Once fixed, monitor metrics like pid.used, pid.capacity, and eviction counts to catch early pressure signals. Use alerting thresholds to prevent future disruptions.

Monitoring Kubernetes PID Pressure Error with CubeAPM

Detecting and diagnosing PID pressure quickly requires correlating kernel signals, kubelet events, and pod lifecycle logs. CubeAPM simplifies this by combining four signal streams — Metrics, Events, Logs, and Rollouts — to identify which node or container is exhausting PIDs. Instead of relying on multiple tools, CubeAPM surfaces metrics like pid.used, pid.capacity, and pod_evictions_total alongside the exact workload or process responsible.

Step 1 — Install CubeAPM using Helm

Deploy CubeAPM in your cluster for full MELT (Metrics, Events, Logs, Traces) observability.

Bash

helm repo add cubeapm https://charts.cubeapm.com && helm install cubeapm cubeapm/cubeapm --namespace cubeapm --create-namespace

To upgrade later:

Bash

helm upgrade cubeapm cubeapm/cubeapm -n cubeapm

You can customize configuration in values.yaml to adjust exporters, retention, and sampling.

Step 2 — Deploy the OpenTelemetry Collector (DaemonSet + Deployment)

CubeAPM uses the DaemonSet to collect node-level data such as PID metrics, kubelet conditions, and container counts. The Deployment handles centralized log and trace pipelines.

Bash

helm install cube-otel cubeapm/opentelemetry-collector --namespace cubeapm

Both collectors work together to forward correlated data to CubeAPM for unified analysis.

Step 3 — Collector Configs Focused on PID Pressure

DaemonSet Config (node-level PID metrics):

YAML

receivers:

  hostmetrics:

    collection_interval: 30s

    scrapers:

      processes:

      load:

processors:

  batch:

exporters:

  otlp:

    endpoint: cubeapm.cubeapm.svc.cluster.local:4317

service:

  pipelines:

    metrics:

      receivers: [hostmetrics]

      processors: [batch]

      exporters: [otlp]

hostmetrics: Collects PID usage (pid.used, pid.capacity) and node load metrics
batch: Aggregates samples efficiently before export
otlp: Sends metrics to CubeAPM for visualization

Deployment Config (events and logs):

YAML

receivers:

  k8s_events:

  filelog:

    include: ["/var/log/kubelet.log"]

processors:

  attributes:

  batch:

exporters:

  otlp:

    endpoint: cubeapm.cubeapm.svc.cluster.local:4317

service:

  pipelines:

    logs:

      receivers: [filelog, k8s_events]

      processors: [attributes, batch]

      exporters: [otlp]

k8s_events: Captures eviction and PID pressure events from kubelet
filelog: Streams kubelet logs indicating PID-related system messages
attributes: Adds node, namespace, and workload identifiers to logs

Step 4 — Supporting Components

Add Kubernetes state metrics for workload correlation and context.

Bash

helm install kube-state-metrics prometheus-community/kube-state-metrics -n cubeapm

This enhances visibility into pod restarts, namespace metadata, and deployment relationships during PID pressure events.

Step 5 — Verification Checklist

After deploying CubeAPM, verify the setup:

Events: PIDPressure events are visible in the Kubernetes Events view.
Metrics: pid.used, pid.capacity, and pid.available metrics appear in Node Metrics dashboards.
Logs: Kubelet eviction logs (e.g., “PIDPressure node condition set”) appear in the log explorer.
Restarts: Pod restart counts increase alongside PID usage spikes.
Rollouts: Deployment timelines show which rollout triggered PID pressure.

With these signals aligned, CubeAPM automatically correlates the affected node, namespace, and workloads, giving teams full visibility into PID pressure root causes and propagation.

Example Alert Rules for Kubernetes PID Pressure Error

Alerting on PID usage and eviction trends helps teams react before the cluster enters an unrecoverable state.

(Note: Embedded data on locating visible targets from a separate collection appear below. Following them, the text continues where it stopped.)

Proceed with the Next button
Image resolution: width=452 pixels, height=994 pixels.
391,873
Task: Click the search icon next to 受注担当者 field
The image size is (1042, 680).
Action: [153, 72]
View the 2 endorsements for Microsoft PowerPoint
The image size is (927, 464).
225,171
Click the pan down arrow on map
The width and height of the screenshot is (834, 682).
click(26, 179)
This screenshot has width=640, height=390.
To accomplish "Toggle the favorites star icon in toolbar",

Below are practical alert examples tailored for detecting PID pressure early.

1. Alert: High PID Usage on Node

This rule triggers when PID usage exceeds 90% of total available process IDs, indicating imminent PID pressure.

YAML

alert: HighPIDUsage

expr: (pid_used / pid_capacity) > 0.9

for: 2m

labels:

  severity: warning

annotations:

  summary: "High PID usage on {{ $labels.node }}"

  description: "Node {{ $labels.node }} has reached {{ $value | humanizePercentage }} of its PID capacity. Investigate active processes before eviction occurs."

2. Alert: Node Under PID Pressure

This alert fires when the kubelet reports the PIDPressure condition as true, signaling that Kubernetes is evicting pods.

YAML

alert: NodePIDPressure

expr: kube_node_status_condition{condition="PIDPressure",status="true"} == 1

for: 1m

labels:

  severity: critical

annotations:

  summary: "Node under PID Pressure"

  description: "Kubelet on {{ $labels.node }} reports PIDPressure=True. Pods may be evicted or unschedulable."

3. Alert: Frequent Pod Evictions Due to PID Pressure

This alert detects repeated pod evictions tied to PID exhaustion within a short period.

YAML

alert: HighPIDEvictions

expr: increase(kube_pod_container_status_terminated_reason{reason="Evicted"}[5m]) > 3

labels:

  severity: warning

annotations:

  summary: "Frequent PID-related pod evictions"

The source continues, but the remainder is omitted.